### Task prompt
Please put the lines, starting with the line that contains "Task: Click the" and going on through the line that contains "Action: [769, 376]", into a JSON list of strings with one string per line and blank lines left out.

### Records for processing
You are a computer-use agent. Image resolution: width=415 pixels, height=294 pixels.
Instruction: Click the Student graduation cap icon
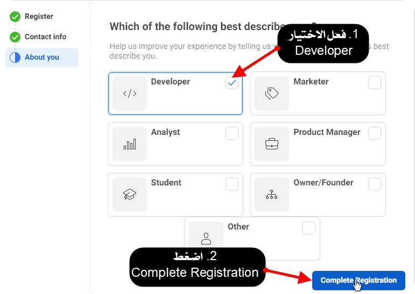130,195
--
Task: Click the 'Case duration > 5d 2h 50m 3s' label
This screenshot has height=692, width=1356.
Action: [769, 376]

### Task solution
[
  "Task: Click the 'Case duration > 5d 2h 50m 3s' label",
  "This screenshot has height=692, width=1356.",
  "Action: [769, 376]"
]